▸ **TAREFAS A REALIZAR**
1. Reproduza o trecho do acórdão que começa em "Acórdão nº 0785/04" e vai até "em 90 dias.", alterando "recurso contencioso de anulação" para "ação administrativa de impugnação".
2. Traduza para inglês a seguinte frase do acórdão: "Além de argumentar que o acto está ferido de "nulidade insanável" (cfr. artº 9 a 38 da petição de recurso), o recorrente invoca ainda a inconstitucionalidade do artº 31º nº 3 da Lei 29/82, de 11/12 (LDNFA) acabando por referir que, ao aplicar-lhe a "pena de suspensão, por um período de 90 dias, o acto recorrido violou o disposto nos artº 188º nº 3 e 190º da CRP, 7º, 9º nº 2/a), 81º nº 1/a) e b) e nº 2; e 98º nº 1/b) do RDGNR; artº 18º, 29º nº 1 e 3, 37º, 46º e 270º da CRP; artº 15º do EMFAR e artº 31º nº 3 da LDNFA" (cfr. artº 74 da petição de recurso e conclusões formuladas em sede de alegação)."
3. Enumere todas as siglas de diplomas legais citadas no acórdão.

▸ **DOCUMENTO**
━━━━━━━━━━

Acórdão nº 0785/04 de Supremo Tribunal Administrativo (Portugal), 08 de Novembro de 2005

Magistrado ResponsávelEDMUNDO MOSCOSO
Data da Resolução08 de Novembro de 2005
EmissorSupremo Tribunal Administrativo (Portugal)

ACORDAM, EM CONFERÊNCIA, NA SECÇÃO DO CONTENCIOSO ADMINISTRATIVO DO SUPREMO TRIBUNAL ADMINISTRATIVO: 1 - A..., cabo da GNR, melhor id. a fls. 2, interpôs no TCA recurso contencioso de anulação do despacho do SECRETÁRIO DE ESTADO ADJUNTO DO MINISTRO DA ADMINISTRAÇÃO INTERNA, de 15.03.2002 que, negando provimento ao recurso hierárquico necessário por si interposto, manteve o despacho do Comandante General da GNR, de 13.12.2001 que disciplinarmente o punira com pena disciplinar de suspensão, graduada em 90 dias.

Além de argumentar que o acto está ferido de "nulidade insanável" (cfr. artº 9 a 38 da petição de recurso), o recorrente invoca ainda a inconstitucionalidade do artº 31º nº 3 da Lei 29/82, de 11/12 (LDNFA) acabando por referir que, ao aplicar-lhe a "pena de suspensão, por um período de 90 dias, o acto recorrido violou o disposto nos artº 188º nº 3 e 190º da CRP, 7º, 9º nº 2/a), 81º nº 1/a) e b) e nº 2; e 98º nº 1/b) do RDGNR; artº 18º, 29º nº 1 e 3, 37º, 46º e 270º da CRP; artº 15º do EMFAR e artº 31º nº 3 da LDNFA" (cfr. artº 74 da petição de recurso e conclusões formuladas em sede de alegação).

━━━━━━━━━━

▸ **DADOS REGISTADOS**
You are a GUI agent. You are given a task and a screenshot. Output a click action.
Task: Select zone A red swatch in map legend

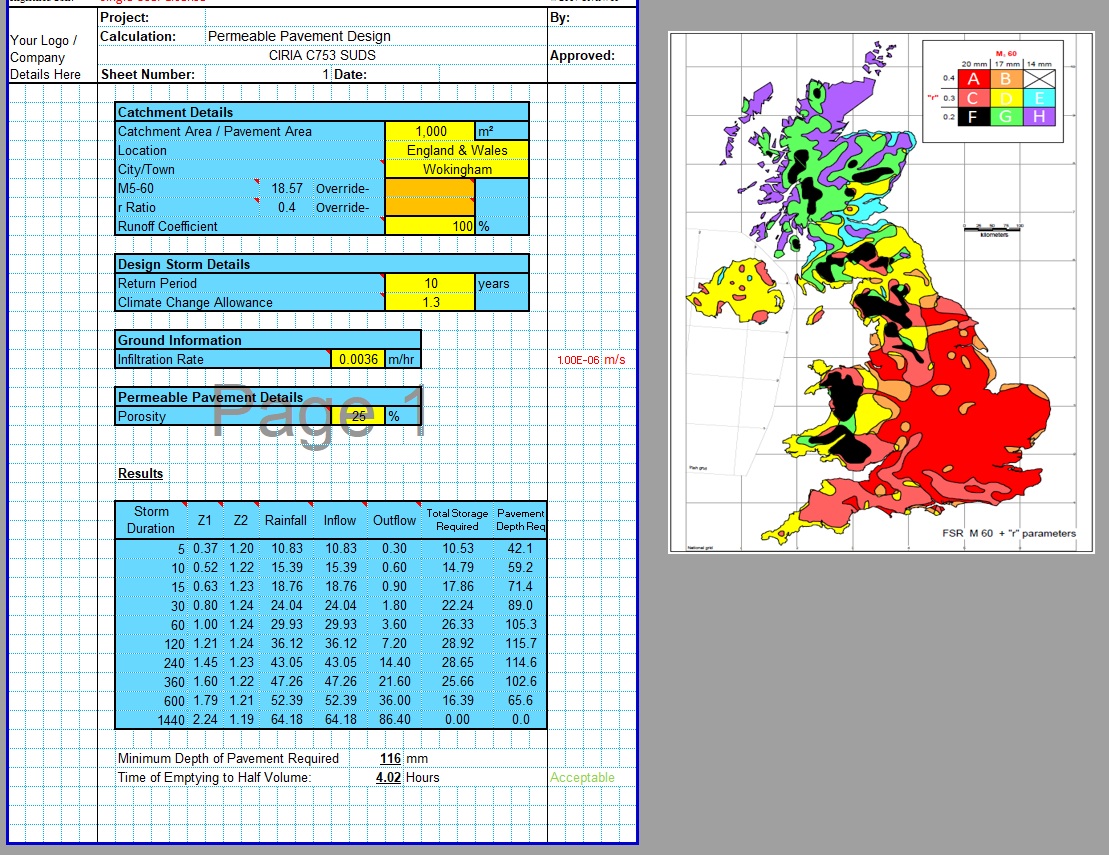click(974, 78)
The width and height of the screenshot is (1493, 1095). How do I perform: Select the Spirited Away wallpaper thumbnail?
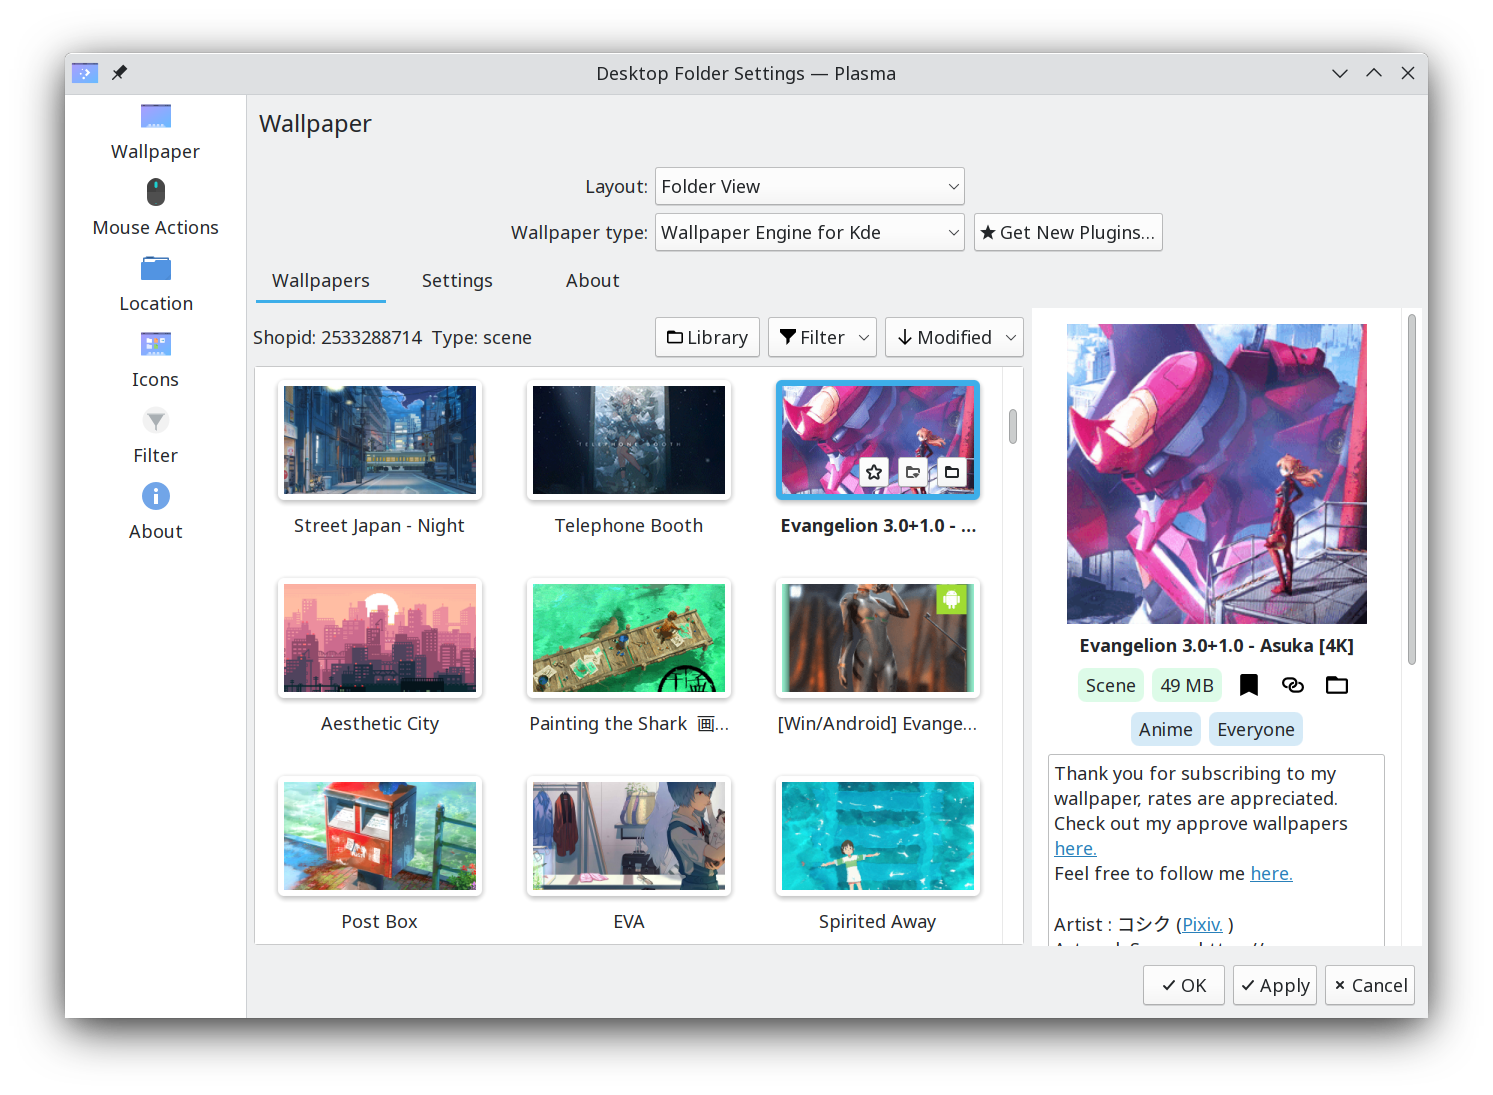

━━━━━━━━━━

▸ **RESOLUÇÃO DAS TAREFAS**
1.
Acórdão nº 0785/04 de Supremo Tribunal Administrativo (Portugal), 08 de Novembro de 2005

Magistrado ResponsávelEDMUNDO MOSCOSO
Data da Resolução08 de Novembro de 2005
EmissorSupremo Tribunal Administrativo (Portugal)

ACORDAM, EM CONFERÊNCIA, NA SECÇÃO DO CONTENCIOSO ADMINISTRATIVO DO SUPREMO TRIBUNAL ADMINISTRATIVO: 1 - A..., cabo da GNR, melhor id. a fls. 2, interpôs no TCA ação administrativa de impugnação do despacho do SECRETÁRIO DE ESTADO ADJUNTO DO MINISTRO DA ADMINISTRAÇÃO INTERNA, de 15.03.2002 que, negando provimento ao recurso hierárquico necessário por si interposto, manteve o despacho do Comandante General da GNR, de 13.12.2001 que disciplinarmente o punira com pena disciplinar de suspensão, graduada em 90 dias.

2. In addition to arguing that the act is tainted by "incurable nullity" (cf. arts. 9 to 38 of the petition of appeal), the appellant also invokes the unconstitutionality of art. 31 no. 3 of Law 29/82, of 11/12 (LDNFA), ending by stating that, by imposing on the appellant the "penalty of suspension, for a period of 90 days, the contested act violated the provisions of arts. 188 no. 3 and 190 of the CRP, 7, 9 no. 2/a), 81 no. 1/a) and b) and no. 2; and 98 no. 1/b) of the RDGNR; arts. 18, 29 nos. 1 and 3, 37, 46 and 270 of the CRP; art. 15 of the EMFAR and art. 31 no. 3 of the LDNFA" (cf. art. 74 of the petition of appeal and the conclusions set out in the pleadings).

3.
LDNFA (Lei 29/82, de 11/12)
CRP
RDGNR
EMFAR